Before Thursday’s game against the Atlanta Braves, Burdick told Fish Stripes his initial call-up from Triple-A Jacksonville last August was “just a dream.”
“You’re just kind of in shock,” Burdick said. “And now it’s just like you’ve been with the guys a lot and it’s just another game. So it’s definitely cooled off a lot in terms of feeling like you belong and whatnot. So this year, it’s more like, ‘been there done that’. So it’s really easy to just go out there and play every day.”
In his 32 games and 102 plate appearances at the Major League level last season, Burdick hit .207 with a .665 OPS along with four home runs. The most glaring issue was his 34.3% strikeout rate.
Burdick said the first thing he needed to learn in the majors last year was how to get back to doing what he does best.
“Just learning how to use my front side again and getting back into my front hip, which I was doing a lot in college and in my first couple of years in pro ball,” said Burdick, who added he worked a lot with Marlins hitting coach Brant Brown during spring training this year. “And then last year I was worrying more about the top (of the strike zone), and I lost my strength, which is the bottom two layers of the zone. And now it’s just focusing back on that stuff.”
Burdick’s second stint in late September and early October, while brief, was certainly more promising than his first. In six games, he went 5-for-10 with two home runs and seven RBI. He only had two home runs and four RBI in his initial 26-game stint.

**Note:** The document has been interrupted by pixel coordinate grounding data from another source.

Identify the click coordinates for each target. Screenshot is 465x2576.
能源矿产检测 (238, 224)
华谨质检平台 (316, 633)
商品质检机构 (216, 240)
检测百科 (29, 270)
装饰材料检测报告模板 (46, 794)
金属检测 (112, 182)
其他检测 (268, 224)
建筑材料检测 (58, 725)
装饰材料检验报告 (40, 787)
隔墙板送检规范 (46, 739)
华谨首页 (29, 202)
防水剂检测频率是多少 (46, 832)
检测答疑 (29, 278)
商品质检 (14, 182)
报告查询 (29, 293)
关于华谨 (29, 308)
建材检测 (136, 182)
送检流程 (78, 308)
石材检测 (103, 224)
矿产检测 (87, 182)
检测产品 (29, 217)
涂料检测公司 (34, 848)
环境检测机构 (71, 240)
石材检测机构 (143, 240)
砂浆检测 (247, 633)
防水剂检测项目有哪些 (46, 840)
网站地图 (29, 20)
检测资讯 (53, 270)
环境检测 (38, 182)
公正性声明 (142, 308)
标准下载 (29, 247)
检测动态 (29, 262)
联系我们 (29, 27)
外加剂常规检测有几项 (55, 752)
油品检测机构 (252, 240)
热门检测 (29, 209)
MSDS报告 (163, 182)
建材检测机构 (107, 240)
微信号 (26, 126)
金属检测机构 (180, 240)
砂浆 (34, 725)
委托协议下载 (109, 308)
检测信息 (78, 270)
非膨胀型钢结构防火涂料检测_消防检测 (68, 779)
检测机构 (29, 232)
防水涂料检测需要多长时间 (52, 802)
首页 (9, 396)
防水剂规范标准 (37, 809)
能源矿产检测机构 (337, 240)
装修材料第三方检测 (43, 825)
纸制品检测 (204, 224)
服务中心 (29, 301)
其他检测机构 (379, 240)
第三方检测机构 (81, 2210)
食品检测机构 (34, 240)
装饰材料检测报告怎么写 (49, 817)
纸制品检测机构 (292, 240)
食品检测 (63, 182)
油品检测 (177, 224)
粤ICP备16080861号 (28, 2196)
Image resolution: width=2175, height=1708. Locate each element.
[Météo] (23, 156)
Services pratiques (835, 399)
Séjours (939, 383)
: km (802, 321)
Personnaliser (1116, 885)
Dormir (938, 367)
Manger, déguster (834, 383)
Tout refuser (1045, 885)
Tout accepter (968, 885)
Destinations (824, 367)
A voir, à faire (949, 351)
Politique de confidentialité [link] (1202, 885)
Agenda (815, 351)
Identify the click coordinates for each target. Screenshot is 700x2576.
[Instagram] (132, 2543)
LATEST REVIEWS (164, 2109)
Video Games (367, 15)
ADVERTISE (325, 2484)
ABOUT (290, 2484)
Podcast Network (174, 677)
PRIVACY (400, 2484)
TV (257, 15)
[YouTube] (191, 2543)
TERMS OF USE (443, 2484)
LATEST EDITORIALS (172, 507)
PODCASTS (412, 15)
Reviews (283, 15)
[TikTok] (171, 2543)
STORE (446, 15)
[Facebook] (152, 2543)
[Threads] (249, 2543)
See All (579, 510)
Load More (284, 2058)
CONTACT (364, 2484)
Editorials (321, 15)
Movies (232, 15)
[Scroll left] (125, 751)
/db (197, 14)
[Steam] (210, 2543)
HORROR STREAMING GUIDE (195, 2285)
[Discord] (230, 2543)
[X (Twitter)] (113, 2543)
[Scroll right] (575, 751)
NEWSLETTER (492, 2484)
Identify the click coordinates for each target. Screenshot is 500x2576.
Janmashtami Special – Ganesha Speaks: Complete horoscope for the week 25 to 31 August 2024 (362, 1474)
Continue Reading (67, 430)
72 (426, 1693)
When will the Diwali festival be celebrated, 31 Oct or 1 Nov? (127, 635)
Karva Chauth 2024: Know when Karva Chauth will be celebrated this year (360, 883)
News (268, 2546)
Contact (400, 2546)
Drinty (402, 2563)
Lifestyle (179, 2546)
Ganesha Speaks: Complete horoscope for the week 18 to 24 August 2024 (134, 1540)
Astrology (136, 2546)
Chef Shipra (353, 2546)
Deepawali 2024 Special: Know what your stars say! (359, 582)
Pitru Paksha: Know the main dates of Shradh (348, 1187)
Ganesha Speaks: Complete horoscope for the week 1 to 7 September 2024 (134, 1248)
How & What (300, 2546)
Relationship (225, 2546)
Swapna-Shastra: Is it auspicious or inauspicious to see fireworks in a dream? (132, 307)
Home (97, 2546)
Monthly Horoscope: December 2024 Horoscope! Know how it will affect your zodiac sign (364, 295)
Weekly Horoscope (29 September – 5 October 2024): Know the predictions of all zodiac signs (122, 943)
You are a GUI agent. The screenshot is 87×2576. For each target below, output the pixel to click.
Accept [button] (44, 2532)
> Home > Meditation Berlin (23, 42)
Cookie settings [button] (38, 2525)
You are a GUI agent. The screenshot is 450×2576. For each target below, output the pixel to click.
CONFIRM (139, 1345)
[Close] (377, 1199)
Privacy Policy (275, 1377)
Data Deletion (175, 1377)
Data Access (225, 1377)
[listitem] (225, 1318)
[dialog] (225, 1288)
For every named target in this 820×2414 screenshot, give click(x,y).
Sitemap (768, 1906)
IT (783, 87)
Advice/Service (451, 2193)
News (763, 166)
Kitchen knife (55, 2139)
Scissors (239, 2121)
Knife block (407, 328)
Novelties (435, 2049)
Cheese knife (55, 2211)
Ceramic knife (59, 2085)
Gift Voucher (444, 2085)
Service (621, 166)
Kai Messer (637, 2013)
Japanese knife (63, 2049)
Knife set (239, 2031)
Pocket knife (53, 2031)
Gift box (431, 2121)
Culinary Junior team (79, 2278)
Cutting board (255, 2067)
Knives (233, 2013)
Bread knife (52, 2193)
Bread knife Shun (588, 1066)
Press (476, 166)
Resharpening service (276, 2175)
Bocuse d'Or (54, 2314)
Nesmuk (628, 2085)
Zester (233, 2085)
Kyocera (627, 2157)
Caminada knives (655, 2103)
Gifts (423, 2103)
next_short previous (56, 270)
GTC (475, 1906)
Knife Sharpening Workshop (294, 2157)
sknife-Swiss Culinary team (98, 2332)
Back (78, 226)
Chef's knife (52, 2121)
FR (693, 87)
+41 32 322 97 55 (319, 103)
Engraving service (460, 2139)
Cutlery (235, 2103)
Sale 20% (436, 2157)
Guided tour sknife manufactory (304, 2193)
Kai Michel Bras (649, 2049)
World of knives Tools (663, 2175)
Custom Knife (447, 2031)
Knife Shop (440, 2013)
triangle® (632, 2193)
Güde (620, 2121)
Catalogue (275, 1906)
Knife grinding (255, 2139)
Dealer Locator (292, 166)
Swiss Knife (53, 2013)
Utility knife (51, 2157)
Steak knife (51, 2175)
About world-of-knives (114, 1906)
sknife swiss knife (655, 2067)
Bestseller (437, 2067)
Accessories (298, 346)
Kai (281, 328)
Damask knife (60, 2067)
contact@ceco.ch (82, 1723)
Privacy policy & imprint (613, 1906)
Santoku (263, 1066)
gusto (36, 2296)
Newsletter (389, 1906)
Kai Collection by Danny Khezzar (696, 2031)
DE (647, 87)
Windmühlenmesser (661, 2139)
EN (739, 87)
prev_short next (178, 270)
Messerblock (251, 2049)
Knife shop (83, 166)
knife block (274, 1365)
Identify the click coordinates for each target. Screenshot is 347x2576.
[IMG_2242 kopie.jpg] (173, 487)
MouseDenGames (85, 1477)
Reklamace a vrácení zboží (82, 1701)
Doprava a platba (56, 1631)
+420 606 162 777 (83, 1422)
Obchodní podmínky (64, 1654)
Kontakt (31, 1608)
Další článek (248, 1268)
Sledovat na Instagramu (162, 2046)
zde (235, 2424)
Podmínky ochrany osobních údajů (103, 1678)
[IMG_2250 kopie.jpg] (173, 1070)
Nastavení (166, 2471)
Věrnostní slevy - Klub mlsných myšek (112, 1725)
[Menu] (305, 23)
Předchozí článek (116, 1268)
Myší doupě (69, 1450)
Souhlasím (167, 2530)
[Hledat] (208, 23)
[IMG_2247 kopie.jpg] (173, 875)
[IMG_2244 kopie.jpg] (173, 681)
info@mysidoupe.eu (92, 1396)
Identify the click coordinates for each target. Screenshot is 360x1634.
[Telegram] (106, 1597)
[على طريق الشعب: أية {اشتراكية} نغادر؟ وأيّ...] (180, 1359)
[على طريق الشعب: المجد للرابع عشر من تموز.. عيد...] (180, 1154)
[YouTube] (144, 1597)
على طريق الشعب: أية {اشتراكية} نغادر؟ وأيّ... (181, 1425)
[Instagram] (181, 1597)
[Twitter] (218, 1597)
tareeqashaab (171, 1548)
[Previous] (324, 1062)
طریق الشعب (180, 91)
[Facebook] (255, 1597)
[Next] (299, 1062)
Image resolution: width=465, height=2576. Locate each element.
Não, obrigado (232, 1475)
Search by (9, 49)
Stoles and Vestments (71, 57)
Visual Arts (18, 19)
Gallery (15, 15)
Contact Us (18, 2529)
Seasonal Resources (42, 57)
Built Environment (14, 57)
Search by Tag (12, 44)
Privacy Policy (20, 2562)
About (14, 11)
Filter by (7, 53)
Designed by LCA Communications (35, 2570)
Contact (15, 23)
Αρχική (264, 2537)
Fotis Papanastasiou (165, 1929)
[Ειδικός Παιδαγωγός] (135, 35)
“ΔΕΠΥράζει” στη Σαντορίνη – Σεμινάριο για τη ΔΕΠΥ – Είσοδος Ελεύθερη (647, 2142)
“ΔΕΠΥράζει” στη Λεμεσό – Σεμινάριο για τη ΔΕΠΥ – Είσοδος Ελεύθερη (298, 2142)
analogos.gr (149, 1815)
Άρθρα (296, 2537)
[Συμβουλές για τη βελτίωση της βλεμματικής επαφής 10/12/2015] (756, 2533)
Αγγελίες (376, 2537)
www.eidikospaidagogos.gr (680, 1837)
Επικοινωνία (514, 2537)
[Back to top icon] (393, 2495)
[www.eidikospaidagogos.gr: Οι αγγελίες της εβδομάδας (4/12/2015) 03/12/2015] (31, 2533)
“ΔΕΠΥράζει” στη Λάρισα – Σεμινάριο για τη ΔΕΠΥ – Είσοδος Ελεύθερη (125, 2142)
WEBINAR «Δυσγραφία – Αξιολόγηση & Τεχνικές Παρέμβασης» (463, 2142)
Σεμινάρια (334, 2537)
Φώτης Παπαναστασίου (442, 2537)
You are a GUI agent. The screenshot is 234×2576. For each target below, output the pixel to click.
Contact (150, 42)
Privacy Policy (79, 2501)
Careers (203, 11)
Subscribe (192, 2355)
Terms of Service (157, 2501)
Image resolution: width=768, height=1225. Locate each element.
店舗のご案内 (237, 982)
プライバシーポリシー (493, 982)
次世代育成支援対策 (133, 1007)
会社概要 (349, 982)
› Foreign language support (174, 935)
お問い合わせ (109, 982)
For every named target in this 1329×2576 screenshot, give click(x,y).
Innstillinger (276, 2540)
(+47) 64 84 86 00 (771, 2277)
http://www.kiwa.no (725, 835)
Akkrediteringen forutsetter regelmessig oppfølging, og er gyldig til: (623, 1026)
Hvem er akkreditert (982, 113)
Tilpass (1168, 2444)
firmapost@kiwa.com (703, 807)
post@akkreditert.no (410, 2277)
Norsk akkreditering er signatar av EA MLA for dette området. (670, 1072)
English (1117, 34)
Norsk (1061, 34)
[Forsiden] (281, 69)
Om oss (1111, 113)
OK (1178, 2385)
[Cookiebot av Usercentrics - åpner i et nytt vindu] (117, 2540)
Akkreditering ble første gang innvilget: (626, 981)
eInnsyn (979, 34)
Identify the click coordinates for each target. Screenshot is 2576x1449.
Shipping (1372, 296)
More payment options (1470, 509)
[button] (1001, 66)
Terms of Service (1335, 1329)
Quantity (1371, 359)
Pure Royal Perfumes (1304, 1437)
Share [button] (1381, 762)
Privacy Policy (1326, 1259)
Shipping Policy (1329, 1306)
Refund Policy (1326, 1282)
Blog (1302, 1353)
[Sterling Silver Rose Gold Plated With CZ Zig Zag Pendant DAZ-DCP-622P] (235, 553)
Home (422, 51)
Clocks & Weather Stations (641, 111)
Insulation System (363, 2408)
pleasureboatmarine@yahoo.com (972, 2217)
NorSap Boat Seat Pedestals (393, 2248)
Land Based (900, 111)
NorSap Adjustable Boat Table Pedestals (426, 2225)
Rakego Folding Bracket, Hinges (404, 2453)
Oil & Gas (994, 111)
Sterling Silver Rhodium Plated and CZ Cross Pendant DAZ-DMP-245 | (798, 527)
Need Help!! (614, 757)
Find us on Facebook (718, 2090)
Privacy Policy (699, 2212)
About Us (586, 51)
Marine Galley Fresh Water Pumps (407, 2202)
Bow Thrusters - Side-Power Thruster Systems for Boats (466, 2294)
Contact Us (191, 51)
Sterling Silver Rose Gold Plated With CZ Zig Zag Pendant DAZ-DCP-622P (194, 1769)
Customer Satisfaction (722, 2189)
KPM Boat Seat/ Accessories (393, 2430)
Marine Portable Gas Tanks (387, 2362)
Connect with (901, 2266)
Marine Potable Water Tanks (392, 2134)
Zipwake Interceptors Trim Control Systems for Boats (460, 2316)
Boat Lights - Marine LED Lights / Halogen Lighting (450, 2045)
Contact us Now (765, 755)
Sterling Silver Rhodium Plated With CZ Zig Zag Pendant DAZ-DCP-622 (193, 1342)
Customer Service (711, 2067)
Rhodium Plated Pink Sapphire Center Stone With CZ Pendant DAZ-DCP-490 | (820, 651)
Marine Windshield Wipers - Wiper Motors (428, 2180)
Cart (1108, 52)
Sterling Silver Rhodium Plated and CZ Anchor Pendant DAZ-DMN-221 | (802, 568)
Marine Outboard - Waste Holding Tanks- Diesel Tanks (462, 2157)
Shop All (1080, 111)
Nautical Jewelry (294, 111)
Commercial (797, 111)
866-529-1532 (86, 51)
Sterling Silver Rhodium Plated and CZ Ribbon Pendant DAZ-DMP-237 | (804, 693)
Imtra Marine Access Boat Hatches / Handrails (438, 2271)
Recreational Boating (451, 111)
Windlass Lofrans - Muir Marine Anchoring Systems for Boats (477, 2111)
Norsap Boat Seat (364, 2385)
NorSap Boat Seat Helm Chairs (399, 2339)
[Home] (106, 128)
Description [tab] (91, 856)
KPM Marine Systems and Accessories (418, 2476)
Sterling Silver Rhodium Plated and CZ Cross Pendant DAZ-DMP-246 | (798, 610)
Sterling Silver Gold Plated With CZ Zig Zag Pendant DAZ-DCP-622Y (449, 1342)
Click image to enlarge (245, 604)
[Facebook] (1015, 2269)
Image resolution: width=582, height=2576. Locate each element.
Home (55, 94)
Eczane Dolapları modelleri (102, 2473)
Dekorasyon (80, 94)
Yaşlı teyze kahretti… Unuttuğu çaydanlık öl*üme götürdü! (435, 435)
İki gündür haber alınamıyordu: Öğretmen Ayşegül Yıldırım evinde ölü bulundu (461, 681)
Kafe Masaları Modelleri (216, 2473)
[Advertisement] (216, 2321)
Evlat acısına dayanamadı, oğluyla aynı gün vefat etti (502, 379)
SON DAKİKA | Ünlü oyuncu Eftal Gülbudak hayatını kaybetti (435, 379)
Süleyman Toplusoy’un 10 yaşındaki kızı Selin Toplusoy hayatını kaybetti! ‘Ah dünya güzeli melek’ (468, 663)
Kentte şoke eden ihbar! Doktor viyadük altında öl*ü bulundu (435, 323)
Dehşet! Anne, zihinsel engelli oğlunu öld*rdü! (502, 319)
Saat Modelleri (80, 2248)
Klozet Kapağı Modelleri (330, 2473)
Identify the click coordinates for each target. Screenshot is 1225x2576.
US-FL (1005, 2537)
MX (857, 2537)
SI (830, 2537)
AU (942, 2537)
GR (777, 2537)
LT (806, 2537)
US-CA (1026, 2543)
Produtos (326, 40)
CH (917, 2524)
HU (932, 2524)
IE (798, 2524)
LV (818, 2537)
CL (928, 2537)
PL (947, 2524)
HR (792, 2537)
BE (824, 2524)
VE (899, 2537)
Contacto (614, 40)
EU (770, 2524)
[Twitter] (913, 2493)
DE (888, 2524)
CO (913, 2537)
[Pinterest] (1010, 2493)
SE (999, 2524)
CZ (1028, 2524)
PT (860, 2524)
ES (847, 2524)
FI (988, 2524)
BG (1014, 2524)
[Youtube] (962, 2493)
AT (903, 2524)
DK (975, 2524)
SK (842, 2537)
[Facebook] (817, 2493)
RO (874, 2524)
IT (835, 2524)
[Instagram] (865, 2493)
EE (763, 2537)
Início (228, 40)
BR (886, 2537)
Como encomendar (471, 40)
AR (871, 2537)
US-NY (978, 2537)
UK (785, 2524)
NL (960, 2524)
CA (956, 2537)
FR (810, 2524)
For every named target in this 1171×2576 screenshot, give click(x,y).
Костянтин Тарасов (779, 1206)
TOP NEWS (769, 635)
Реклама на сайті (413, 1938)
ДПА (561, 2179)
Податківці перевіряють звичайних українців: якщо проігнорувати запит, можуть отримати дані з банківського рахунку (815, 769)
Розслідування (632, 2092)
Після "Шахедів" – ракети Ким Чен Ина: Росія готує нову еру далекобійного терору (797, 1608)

But despite a solid start in Triple-A this year that saw him post a 1.017 OPS and 10 home runs in 25 games, his strikeout issues followed him. His strikeout rate was 38.9% at the time of his call-up.
“I think really, it’s the strikeout rate that has got to come down,” Marlins manager Skip Schumaker said Thursday, before saying he can be a Harrison Bader-type player. “And he knows that, we know that. So I think having him up here and (Triple-A hitting coach Greg Colbrunn) down there, he has done a really good job of pitch selection down there. Still work to do. But there’s so much talent in there. If we can somehow figure out how to cut down the strikeout rate, this guy’s a really really good player.”
Burdick got his first Major League start of 2023 on Thursday against the Braves. With three consecutive left-handed pitchers scheduled to make starts against the Marlins, along with three day games against the Chicago Cubs this weekend, Schumaker wanted to give regular center fielder Jazz Chisholm Jr. a day off.
Burdick responded by going 0-for-2, but collected a run with two walks, one of which was an 11-pitch battle against lefty starter Dylan Dodd.
It’s still unclear how long Burdick will be up here for, and what his role will be. With outfielders Avisail Garcia on the 10-day IL with back tightness and Bryan De La Cruz struggling offensively, Schumaker said the obvious: he’ll put Burdick wherever it helps the team on any given day.
“The most important part, here, is to win,” Schumaker said. “And so if he’s going to help us win, then he’ll play…so that’s kind of the message and the motive behind it.”
Burdick echoed the same team-first sentiment:
“Whatever I can do to help win,” Burdick said. “Go out there, compete, and just give it my all every day. That would be successful to me personally. Winning makes everything better and makes the clubhouse a lot more fun.”